As you navigate the credit cycle, preparing for what comes next, caution is the best policy.
Not just for lenders, but also for borrowers.
So far in the earnings season, banks and credit card companies have noted that the consumer has remained resilient, that credit trends, measured in delinquencies and delinquencies, are deteriorating, just a little, but not don’t fall off a cliff.
To that end, and digging through filings and commentary, lenders are doing what they need to do, which means increasing their provisions for credit losses. Discover Financial is one of the most recent companies to show that financial performance has been strong and the digital shift continues apace.

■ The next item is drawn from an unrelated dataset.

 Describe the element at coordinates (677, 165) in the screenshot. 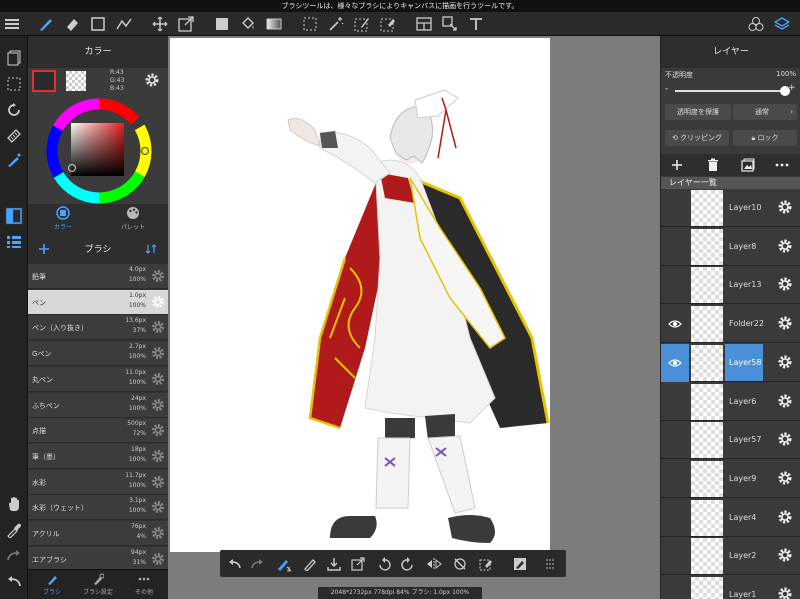

I see `add-layer-icon` at that location.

But there are some metrics worth watching that point to continued pressures that could stress the paycheck-to-paycheck economy in particular. As for consumers themselves, there is an increased enthusiasm for debt consolidation, indicating a strategic approach of their own to managing the growing burden of debt.

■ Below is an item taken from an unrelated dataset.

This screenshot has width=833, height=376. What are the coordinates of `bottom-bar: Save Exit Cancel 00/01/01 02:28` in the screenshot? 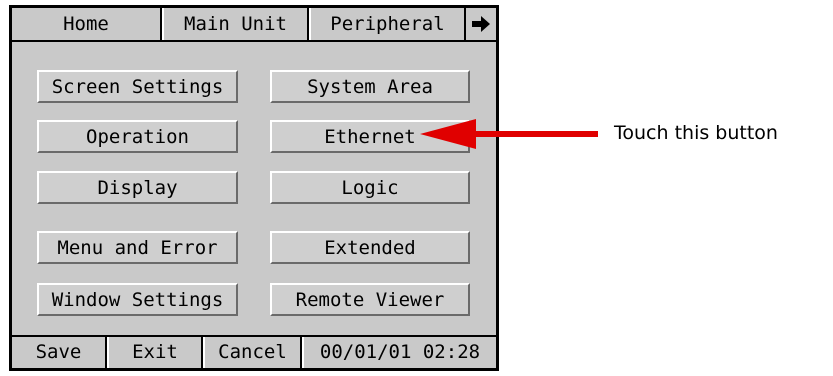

In supplements and gains results the company released last week, the 30-day delinquency rate for credit cards rose 2.1% in the last quarter, compared to 1.8% in the second quarter of this year and 1.5% l last year. And digging a little deeper, we see that the delinquency rate on private student loans was 1.9%, down from 1.6%.
Coming out of a low base
The fact remains that these defaults start from fairly low bases and that the total loan reserve rate stands at 6.7%, better than the 7.7% observed last year. Discover management noted that, in the words of the CFO John Green, the company “sees no evidence of emerging credit stress beyond expected normal normalization. Defaults in our lower premium segment have normalized, but in upper defaults and charges remain below pre-pandemic levels.
In this qualitative assessment, and in our estimation, management alluded to a bifurcation of tensions observed among various cohorts of borrowers. Spending remains healthy, with spend on the Discover network growing 15%, driven by card spend, and in particular, Diners volume grew 34%, reflecting growth in T&E spend. This latest data point echoes the recovery in spending from this vertical, as evidenced by Visa and Mastercard’s own comments.

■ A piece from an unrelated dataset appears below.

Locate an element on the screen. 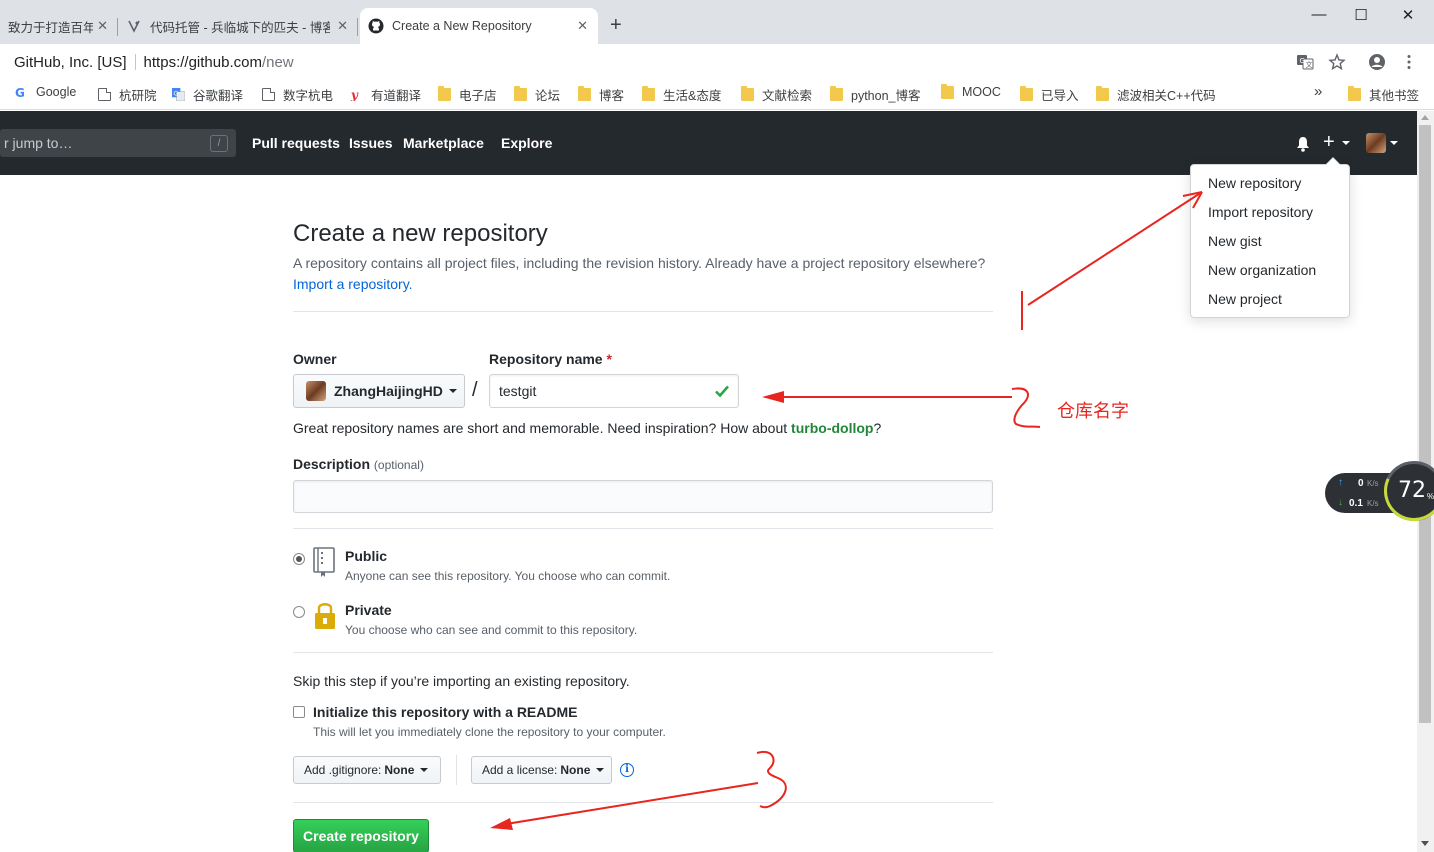 This screenshot has height=852, width=1434. owner-avatar is located at coordinates (316, 391).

The delinquency rates show that there is at least some juggling and triage of expenses. As data from PYMNTS showed, consumers would prioritize cell phones and credit card bills over other expenses. Sixty percent would prioritize their phones and 55% would put credit cards at the top of the list. This shows an acknowledgment of the prioritization of credit cards – in fact, tackling more and more of this monthly debt is a challenge. Other PYMNTS data shows that paycheck-to-paycheck consumers are three times more likely to incur credit card debt than non-P2P brethren. Among cardholders who live paycheck to paycheck, 34% of those who have no problem paying their monthly bills and 47% of those who have trouble paying their bills “always” or “usually” have a revolving balance. Only 12% of consumers who don’t live paycheck to paycheque “always” or “usually” use credit.
Loan Consolidation Appeal
Increasingly, debt consolidation and lowering the rates paid on that debt are proving to be a means of relief – caution on the part of borrowers. Discover management said on the call that registered personal loans increased 11.4% year-on-year and 7.4% quarter-on-quarter to $7.7 billion. As CEO Robert Hochschild said on a call, “A rising rate environment is creating a lot of focus on debt consolidation, which is the primary use of our personal loans.”
Looking ahead, management expects loan growth to be in the high teen percentage points, up from the previous low teen estimate, indicating that consumers are still thinking to their options.